Saturday, September 4, 2010

Social networks and Dunbar's number

In response to my earlier post about Metcalfe's Law, Lior Sion brought up another magic number that is frequently cited when it comes to the number of social relationships: Dunbar's Number. I remembered reading about this in Malcolm Gladwell's Tipping Point and it got me thinking about how it applies to online social networks.

To get started in my investigation, I looked up the Wikipedia article on Dunbar's number. The article describes the number as "a theoretical cognitive limit to the number of people with whom one can maintain stable social relationships". As I continued my search I found a better reference, Dunbar himself explaining how he arrived at this number in this video . According to Dunbar, the number of meaningful relationships a primate can maintain depends on the ratio of the size of neocortex (which exists only in mammals) to the overall brain size. You can compare this ratio and corresponding social unit size in different primates and arrive at a number of roughly 150 in humans. There are several examples of social units without a significant hierarchy that support this hypothesis including Goretex micro-businesses cited in Gladwell's book and Hutterite communes.

So how is this number related to online social communities? Apparently Dunbar is investigating this issue as reported in this article. The full report is due some time later this year. Not surprisingly he notes that even in case of people who have millions of "friends", the communication frequencies indicate that the number of meaningful connections is less than 150. I ran some numbers on Spigit's communities and I came away with the same conclusion. The chart below shows the total number of connections as a function of individual users for three community sizes: small (< 500), medium (< 5000) and large (> 5000). I cut off the long tail in order to clearly show the variation in the fat part (please note that no animals where harmed in this process).


The most conspicuous thing about the charts is the fact that the number of connections as a function of users seems to follow the power law. An interesting property of power law functions is that the natural log of frequencies (y values) varies linearly with log of x values.

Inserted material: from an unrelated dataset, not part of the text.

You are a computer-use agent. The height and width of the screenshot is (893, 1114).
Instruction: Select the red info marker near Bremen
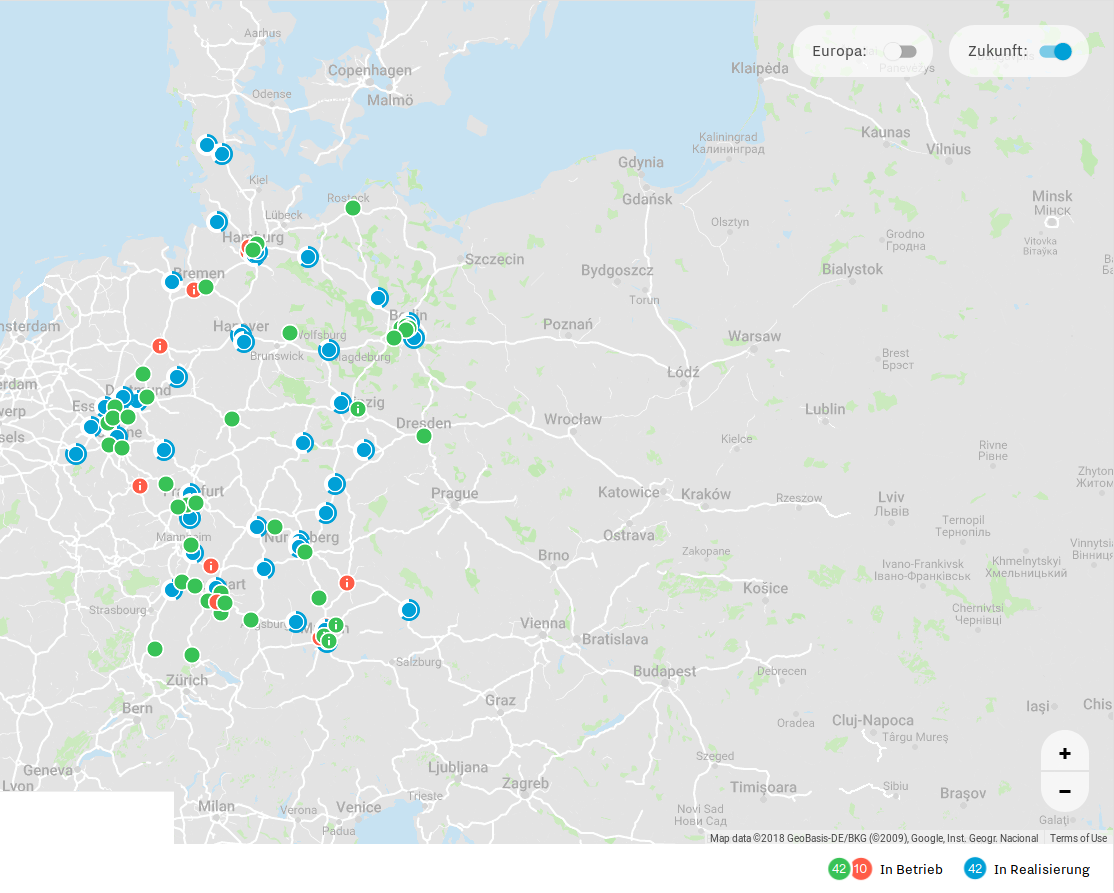point(193,290)
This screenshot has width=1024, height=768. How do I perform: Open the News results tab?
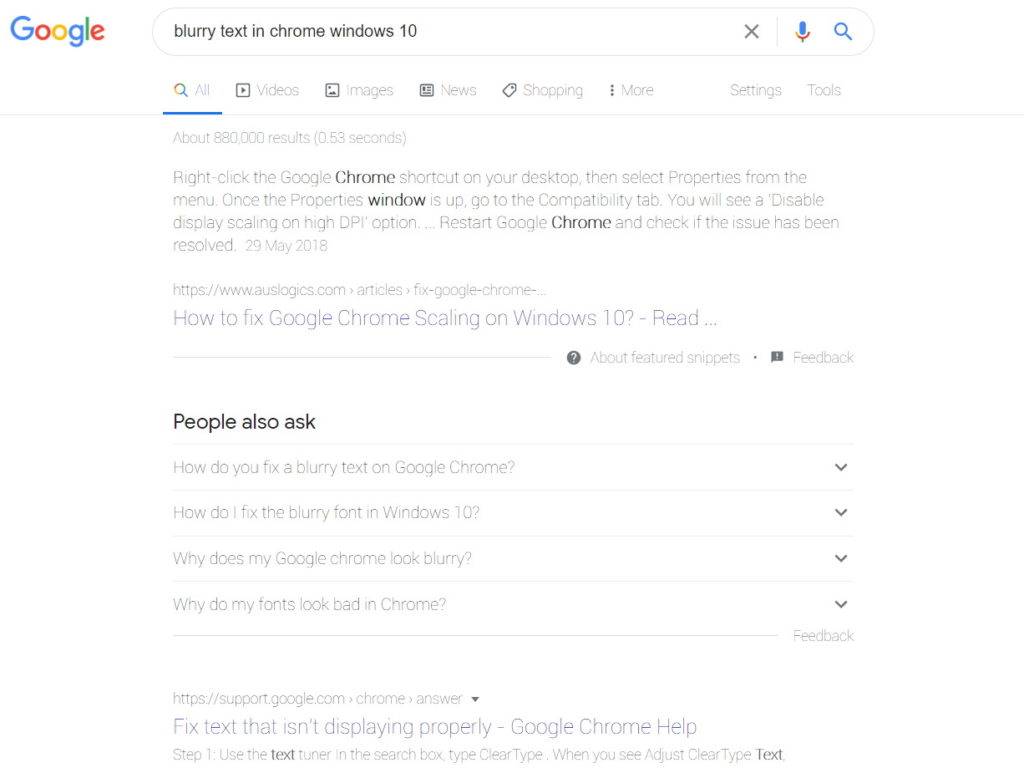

I did exactly that to the values shown in the first chart and plotted the resulting values in the chart below.


The top few highly connected users fail to live up to the power law expectations (Wikipedia article mentions similar deviations in other phenomena that otherwise follow power law), but the shape of the curve is quite close to being linear towards the end.

Looking at the first chart it is quite clear that the bulk of users have less than 150 connections but what about the highly talkative users that seem to have communicated over a thousand other individuals? The answer lies in the fact that none of these users maintained all these conversations simulteneously. Online communities differ significantly from  the social groups studied earlier in three inter-related respects:

  1. Lower barrier to entry - Internet is highly efficient communication mechanism. It is incredibly easy to get virtual access to people that you have no prior knowledge of. 
  2. Higher mobility - It is much easier to leave or join a social cluster compared to other social units where physical proximity plays a critical role.
  3. Driven by Individual Goals - Online clusters form around a common interest or a goal that is initiated at the individual level not at the communal level. Offline social units form around a set of predefined common goals (e.g. Gore factory unit, HOAs, etc.). Social units (certainly within Spigit communities) in online communities are spawned by people who want to change the world around them.
These three factors contribute to a very dynamic set of social clusters that are formed around topics of interest, gain traction with a small group of users and are eventually replaced by other hot spots with a different membership. In fact looking under the covers, it was clear to me that even highly social users changed their group affiliations over a period of time. Even though they remained interested in communicating with a handful of individuals on a continuous basis, they communicated with different sets of people at different times. The chart shown below illustrates this point. It shows the communication pattern of some of the most connected users in highly successful Spigit communities. Each data point reflects the number of connections in a 30 day period. As you can see from the chart, that number is below 150 with the exception of one data point even though the total number connections over the entire period is above 1000 for some of these users.


So why is this analysis so interesting (other than satisfying one's academic curiosity)? Well, because it helps us evaluate the breadth of collaboration in an online community which is strongly correlated with diversity of participation.  The analysis presented here and in my last post about Metcalfe's law helps us set expectations in this regard. First, the number of interactions per user follows the power law even in the most successful communities. In general the best you can hope to achieve is to lift the long tail  part of the curve upwards. Second, whether it is due to cognitive or bandwidth limitations, the number of active communications in a short time frame that can be maintained by even the most active individuals seems to be below 150. As a result it is not realistic to judge the level of collaboration in terms of the total number of possible connections (n*(n-1)/2), but Dunbar's number seems to be an achievable ceiling for the most active users in your community.